Il cardinale prefetto del Dicastero per lo Sviluppo Umano riflette sull’enciclica di Giovanni XXIII che celebra i 60 anni dalla pubblicazione: è stato un documento di grande saggezza pastorale che interpellò la comunità internazionale dell’epoca a considerare la pace da un punto di vista collettivo, invitando al totale disarmo. Molti di quegli echi sono presenti nel documento di Papa Francesco sulla fraternità
Vatican News
La Pacem in terris è stata, così come altri documenti o interventi radiofonici dei Pontefici nel corso del secolo XX, “un’occasione di approfondimento e di riflessione nell’insegnamento sociale della Chiesa sulla pace a partire dalle problematiche e incognite poste dall’attualità storica”. Lo scrive il cardinale Michael Czerny, prefetto del Dicastero per il Servizio dello Sviluppo Umano Integrale, in un testo dal titolo “Pacem in terris: dal cuore dell’uomo, al ripensamento della società”, dedicato all’Enciclica di Giovanni XXIII, dal valore di un “sismografo”, scrive il porporato, capace di registrare “l’ormai avvenuto mutamento nell’assestamento geopolitico”.
Gli anni della Pacem in terris
Erano gli ani ’60, il cardinale Czerny ricorda come eventi quali la costruzione del Muro di Berlino e la crisi dei missili su Cuba fecero percepire all’opinione pubblica il rischio di un “imminente conflitto nucleare dalle proporzioni inaudite”. In questo contesto, Giovanni XXIII, “lasciandosi anzitutto guidare dalla sua spiccata sensibilità pastorale”, con toni sereni e pacati, privo di polemica e condanna – senza venir meno al “dovere di educare e correggere, di accompagnare con rispetto e responsabilità” e rivolgendosi ai fedeli ma anche a “tutti gli uomini e donne di buona volontà” – ribadiva “l’importanza di promuovere e affermare i diritti umani, la destinazione universale dei beni, la cooperazione internazionale, ma anche l’urgente bisogno di convergere sulla comune decisione da parte di tutti i governanti e leader mondiali di orientarsi, senza indugio, al totale disarmo dei mezzi di distruzione di massa”.
In quel momento storico, scrive ancora il prefetto vaticano, con le popolazioni segnate dai conflitti bellici e il mondo gravato dalla contrapposizione tra due grandi blocchi, ma anche da ideologie totalitarie disastrose per i diritti della persona e dei popoli, “l’anelito alla pace costituisce un ‘segno dei tempi’” e Giovanni XXIII la presenta come “necessaria all’uomo perché questi potesse conseguire uno sviluppo umano integrale”. È il punto di partenza dell’enciclica, indica il porporato: “La pace è necessaria affinché l’umanità possa crescere e prosperare nella pienezza di vita”, una pace che non può essere né una serie di compromessi, né un accordo tra Paesi, perché la pace “è una delle condizioni indispensabili affinché la vita di ciascun uomo possa trovare piena realizzazione nel rispetto della sua fondamentale dignità”. Giovanni XXIII nella Pacem in terris rimanda ai criteri che rendono possibile la pace: verità, giustizia, amore, libertà “affinché la vita individuale e collettiva possa risplendere”.
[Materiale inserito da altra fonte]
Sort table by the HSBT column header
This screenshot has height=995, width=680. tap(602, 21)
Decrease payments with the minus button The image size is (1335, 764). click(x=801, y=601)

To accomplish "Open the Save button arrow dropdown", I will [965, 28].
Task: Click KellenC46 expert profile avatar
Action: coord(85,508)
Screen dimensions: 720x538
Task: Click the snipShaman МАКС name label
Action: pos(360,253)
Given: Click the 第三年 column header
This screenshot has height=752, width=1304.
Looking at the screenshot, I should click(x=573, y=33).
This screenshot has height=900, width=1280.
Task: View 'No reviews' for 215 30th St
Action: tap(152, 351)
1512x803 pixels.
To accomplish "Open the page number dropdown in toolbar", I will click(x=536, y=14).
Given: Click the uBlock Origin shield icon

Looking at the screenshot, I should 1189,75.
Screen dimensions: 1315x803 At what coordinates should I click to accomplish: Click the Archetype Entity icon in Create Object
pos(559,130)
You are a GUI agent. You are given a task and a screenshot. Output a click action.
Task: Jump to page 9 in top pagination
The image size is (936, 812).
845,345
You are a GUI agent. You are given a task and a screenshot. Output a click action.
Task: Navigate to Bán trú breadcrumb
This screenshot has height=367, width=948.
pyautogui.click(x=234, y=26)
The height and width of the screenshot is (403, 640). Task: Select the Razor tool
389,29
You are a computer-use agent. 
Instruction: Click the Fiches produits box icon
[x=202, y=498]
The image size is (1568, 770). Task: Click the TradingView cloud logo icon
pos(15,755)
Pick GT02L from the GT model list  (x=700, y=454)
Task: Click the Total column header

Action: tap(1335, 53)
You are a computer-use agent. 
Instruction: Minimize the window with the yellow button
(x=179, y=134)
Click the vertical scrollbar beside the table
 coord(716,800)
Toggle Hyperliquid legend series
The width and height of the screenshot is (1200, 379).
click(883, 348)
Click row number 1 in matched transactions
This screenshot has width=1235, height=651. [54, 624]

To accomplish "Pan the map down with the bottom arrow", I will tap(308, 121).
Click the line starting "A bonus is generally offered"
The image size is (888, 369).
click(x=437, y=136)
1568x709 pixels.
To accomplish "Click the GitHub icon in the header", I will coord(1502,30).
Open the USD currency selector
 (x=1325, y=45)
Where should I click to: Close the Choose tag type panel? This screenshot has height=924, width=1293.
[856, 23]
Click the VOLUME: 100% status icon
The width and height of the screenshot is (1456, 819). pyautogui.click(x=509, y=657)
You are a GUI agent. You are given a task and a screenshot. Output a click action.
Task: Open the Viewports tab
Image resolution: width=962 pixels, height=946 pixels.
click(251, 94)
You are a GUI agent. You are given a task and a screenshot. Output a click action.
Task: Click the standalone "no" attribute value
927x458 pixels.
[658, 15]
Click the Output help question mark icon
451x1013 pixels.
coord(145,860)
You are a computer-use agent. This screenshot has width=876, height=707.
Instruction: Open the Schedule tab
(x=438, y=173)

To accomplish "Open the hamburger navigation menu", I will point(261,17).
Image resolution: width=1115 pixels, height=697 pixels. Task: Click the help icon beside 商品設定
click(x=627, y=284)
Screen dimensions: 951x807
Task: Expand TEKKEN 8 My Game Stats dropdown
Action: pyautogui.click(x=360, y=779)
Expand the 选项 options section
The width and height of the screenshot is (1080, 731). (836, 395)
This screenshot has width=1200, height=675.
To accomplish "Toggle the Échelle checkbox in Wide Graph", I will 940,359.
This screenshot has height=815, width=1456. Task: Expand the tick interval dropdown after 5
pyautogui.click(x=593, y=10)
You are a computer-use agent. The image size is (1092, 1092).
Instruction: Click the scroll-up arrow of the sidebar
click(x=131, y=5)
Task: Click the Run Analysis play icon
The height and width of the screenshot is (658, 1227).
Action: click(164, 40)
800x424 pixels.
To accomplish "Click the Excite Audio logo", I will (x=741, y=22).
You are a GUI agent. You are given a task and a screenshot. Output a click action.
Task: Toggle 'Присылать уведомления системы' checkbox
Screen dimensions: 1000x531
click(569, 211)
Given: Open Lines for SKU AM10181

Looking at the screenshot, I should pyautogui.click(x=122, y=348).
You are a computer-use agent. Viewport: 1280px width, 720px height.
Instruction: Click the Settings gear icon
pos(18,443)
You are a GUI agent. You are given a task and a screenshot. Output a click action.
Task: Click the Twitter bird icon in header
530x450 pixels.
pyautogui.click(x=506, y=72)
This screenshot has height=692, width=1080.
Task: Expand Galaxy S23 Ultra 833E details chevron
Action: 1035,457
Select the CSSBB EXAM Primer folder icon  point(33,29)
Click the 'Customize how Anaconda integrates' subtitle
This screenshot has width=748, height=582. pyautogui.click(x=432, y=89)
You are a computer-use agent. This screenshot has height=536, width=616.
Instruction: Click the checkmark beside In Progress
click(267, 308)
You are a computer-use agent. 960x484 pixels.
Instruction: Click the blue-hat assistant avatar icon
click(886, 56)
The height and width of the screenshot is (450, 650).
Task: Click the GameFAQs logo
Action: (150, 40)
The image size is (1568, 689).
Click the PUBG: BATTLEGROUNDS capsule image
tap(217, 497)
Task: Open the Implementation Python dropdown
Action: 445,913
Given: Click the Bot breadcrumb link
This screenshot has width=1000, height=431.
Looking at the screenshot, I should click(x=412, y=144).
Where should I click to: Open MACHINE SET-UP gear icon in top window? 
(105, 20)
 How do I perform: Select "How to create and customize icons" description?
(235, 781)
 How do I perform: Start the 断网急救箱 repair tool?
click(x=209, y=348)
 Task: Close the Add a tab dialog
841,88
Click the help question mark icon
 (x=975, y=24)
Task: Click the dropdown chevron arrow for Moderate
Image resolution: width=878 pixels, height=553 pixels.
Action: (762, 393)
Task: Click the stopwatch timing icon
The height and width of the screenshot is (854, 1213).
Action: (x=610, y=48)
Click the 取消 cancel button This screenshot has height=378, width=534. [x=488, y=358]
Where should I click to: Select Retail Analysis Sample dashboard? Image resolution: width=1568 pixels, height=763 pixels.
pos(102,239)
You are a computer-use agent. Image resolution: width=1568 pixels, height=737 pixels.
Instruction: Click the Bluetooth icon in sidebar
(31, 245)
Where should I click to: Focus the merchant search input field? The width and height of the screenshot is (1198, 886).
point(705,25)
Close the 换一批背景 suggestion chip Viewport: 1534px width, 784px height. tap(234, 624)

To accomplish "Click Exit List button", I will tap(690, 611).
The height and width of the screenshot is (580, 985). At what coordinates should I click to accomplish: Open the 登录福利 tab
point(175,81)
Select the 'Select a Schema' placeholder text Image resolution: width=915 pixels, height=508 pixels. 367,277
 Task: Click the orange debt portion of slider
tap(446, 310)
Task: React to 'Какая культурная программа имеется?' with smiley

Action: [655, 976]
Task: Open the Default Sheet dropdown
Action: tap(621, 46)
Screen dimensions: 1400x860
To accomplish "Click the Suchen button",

L’enciclica nell’insegnamento di Francesco
Ad “echeggiare e rilanciare l’anelito espresso da Giovanni XXIII in Pacem in terris”, osserva Czerny, è l’enciclica della pace Fratelli tutti. L’insegnamento di Francesco fa riferimento a diversi aspetti del testo di Roncalli, soprattutto quando si interroga se gli uomini di oggi ne abbiano compresa la lezione, tanto da far diventare realtà le parole giustizia e solidarietà e da farla diventare di insegnamento nell’ambito della Dottrina sociale della Chiesa. Se verità, giustizia, amore, libertà sono principi fondamentali per la via dello sviluppo umano, secondo Giovanni XXIII, conclude il prefetto del Dicastero per il Servizio dello Sviluppo Umano Integrale, per Francesco è importante affrontare tutte le complessità della vita, “a partire dalla visuale della pace”, compresa la questione ecologica, quella che riguarda migranti e rifugiati, il divario tra ricchi e poveri e il disarmo.